De nos jours, consulter des plates-formes Internet spécialisées dans les recherches, les rencontres, les médias, les évaluations et les échanges est devenue une activité courante de la vie moderne. Ces plates-formes ont changé notre vie quotidienne, et leur influence sur les valeurs fondamentales de notre société ne cesse de croître. Le fonctionnement de ces plates-formes et systèmes informatiques se fonde sur des algorithmes, qui permettent de procéder au traitement des données requis. Vu cette évolution, le Conseil fédéral partage l'opinion de l'auteur du postulat, selon lequel il convient d'examiner les risques potentiels liés aux algorithmes si l'on entend tirer durablement parti des chances que ceux-ci nous offrent. Toutefois, il importe de ne pas considérer les algorithmes isolément, mais de les examiner dans le contexte général que constituent le traitement des données ainsi que le fonctionnement visé des systèmes et plates-formes informatiques. C'est pourquoi le Conseil fédéral a décidé de prendre diverses mesures.

- Instituée dans le cadre de la mise en oeuvre de la motion Rechsteiner Paul 13.3841, "Commission d'experts pour l'avenir du traitement et de la sécurité des données", la commission d'experts pour l'avenir du traitement et de la sécurité des données étudie la question des algorithmes sous différents points de vue. Elle examine, outre des thèmes spécifiques tels que la manipulation numérique ("Big Nudging", bulle de filtres, etc.), des problématiques transversales. Au nombre de ces problématiques figure la question de savoir dans quelle mesure des principes éthiques, combinés à des exigences légales, seraient susceptibles d'empêcher que des abus n'affectent le traitement de données en général et le jeu des algorithmes en particulier, et le cas échéant, quels principes éthiques pourraient entrer en ligne de compte. La commission d'experts présentera son rapport et ses recommandations en la matière au milieu de l'année 2018.

- En ce qui concerne les données personnelles, la révision en cours de la loi sur la protection des données tient compte des différentes situations dans lesquelles le traitement de données personnelles s'effectue par le biais d'algorithmes.

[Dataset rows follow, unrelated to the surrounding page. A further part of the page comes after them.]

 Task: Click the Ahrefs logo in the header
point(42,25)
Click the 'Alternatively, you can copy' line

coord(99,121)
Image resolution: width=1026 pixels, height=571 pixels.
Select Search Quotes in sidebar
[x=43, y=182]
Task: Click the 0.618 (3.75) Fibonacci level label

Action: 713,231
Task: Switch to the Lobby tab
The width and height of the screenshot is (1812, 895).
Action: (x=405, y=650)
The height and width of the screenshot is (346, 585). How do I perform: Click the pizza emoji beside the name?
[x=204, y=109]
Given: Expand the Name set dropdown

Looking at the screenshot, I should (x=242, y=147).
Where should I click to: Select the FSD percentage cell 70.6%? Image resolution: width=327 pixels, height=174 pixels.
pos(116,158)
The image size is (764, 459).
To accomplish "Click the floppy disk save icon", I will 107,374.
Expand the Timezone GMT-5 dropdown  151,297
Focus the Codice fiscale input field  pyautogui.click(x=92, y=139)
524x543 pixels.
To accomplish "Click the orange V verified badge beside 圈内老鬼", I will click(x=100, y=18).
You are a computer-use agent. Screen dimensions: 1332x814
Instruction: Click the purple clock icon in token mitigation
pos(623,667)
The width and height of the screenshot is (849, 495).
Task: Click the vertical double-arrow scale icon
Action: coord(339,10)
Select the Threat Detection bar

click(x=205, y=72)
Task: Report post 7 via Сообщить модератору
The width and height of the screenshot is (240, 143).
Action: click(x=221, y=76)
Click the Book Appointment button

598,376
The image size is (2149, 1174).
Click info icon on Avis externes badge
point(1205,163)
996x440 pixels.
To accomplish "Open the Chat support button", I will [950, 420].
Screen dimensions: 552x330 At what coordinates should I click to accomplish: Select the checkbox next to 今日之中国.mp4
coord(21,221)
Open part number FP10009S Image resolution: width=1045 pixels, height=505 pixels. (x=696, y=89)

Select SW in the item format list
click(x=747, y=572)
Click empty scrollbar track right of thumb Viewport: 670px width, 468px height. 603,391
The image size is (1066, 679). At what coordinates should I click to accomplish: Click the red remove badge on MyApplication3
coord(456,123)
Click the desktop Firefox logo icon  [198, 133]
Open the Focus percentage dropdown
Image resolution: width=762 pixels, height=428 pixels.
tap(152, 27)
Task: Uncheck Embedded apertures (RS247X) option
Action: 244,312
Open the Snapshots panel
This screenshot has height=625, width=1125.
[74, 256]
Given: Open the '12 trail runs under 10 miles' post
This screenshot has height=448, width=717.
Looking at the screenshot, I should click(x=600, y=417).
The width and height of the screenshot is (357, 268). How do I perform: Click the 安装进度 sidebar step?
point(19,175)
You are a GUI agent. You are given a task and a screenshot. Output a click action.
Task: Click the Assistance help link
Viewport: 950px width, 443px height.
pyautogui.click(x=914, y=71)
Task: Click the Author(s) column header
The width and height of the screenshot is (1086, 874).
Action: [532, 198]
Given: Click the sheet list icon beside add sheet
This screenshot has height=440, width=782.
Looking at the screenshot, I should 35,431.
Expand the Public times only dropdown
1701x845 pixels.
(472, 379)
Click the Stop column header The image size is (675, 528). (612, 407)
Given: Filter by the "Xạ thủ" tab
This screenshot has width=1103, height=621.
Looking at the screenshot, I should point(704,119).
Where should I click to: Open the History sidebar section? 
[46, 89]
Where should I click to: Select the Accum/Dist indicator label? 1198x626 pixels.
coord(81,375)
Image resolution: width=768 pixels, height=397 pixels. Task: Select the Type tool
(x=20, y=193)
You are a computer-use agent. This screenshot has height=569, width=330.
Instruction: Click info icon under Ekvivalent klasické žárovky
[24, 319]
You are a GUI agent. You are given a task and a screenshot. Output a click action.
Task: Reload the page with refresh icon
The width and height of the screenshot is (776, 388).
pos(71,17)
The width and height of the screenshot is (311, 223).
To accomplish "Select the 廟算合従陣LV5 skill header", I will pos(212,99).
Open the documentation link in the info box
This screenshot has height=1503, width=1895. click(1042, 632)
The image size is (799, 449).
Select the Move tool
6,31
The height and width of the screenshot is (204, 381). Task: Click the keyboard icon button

Une obligation d'informer et d'auditionner la personne concernée devra ainsi être observée lorsqu'une décision est prise sur la base exclusive d'un système automatisé de traitement de données et que des conséquences juridiques ou des répercussions importantes sont attendues. Grâce au droit d'être informée qui lui est conféré, la personne concernée devra être en mesure d'exiger de plus amples informations sur la décision prise ainsi que sur les modalités et les conséquences de celle-ci. Le projet de révision prévoit également des mesures relatives au profilage, lequel se fonde souvent sur des algorithmes. Enfin, les responsables seront tenus de procéder à une analyse d'impact relative à la protection des données dans les cas où le traitement des données serait susceptible de porter atteinte à la personnalité ou aux droits fondamentaux de la personne concernée. L'opportunité de mesures visant la protection de la personne concernée sera également examinée dans le cadre de la révision.

- Recherche et formation : en 2015, le Conseil fédéral a lancé le programme national de recherche "Big Data" (PNR 75). À la fin de l'an dernier, plusieurs projets traitant de questions d'ordre éthique touchant le domaine du traitement des données et la thématique du "Big Data" ont été approuvés dans le cadre du module 2 (mesures sociales, réglementaires et éducationnelles).

Les mesures énumérées montrent que la question des algorithmes et de l'éthique sur Internet est déjà prise en considération dans les analyses en cours. Le Conseil fédéral considère que la manière la plus efficace d'aborder la question consiste à poursuivre et à renforcer ces analyses.

Le Conseil fédéral propose de rejeter le postulat.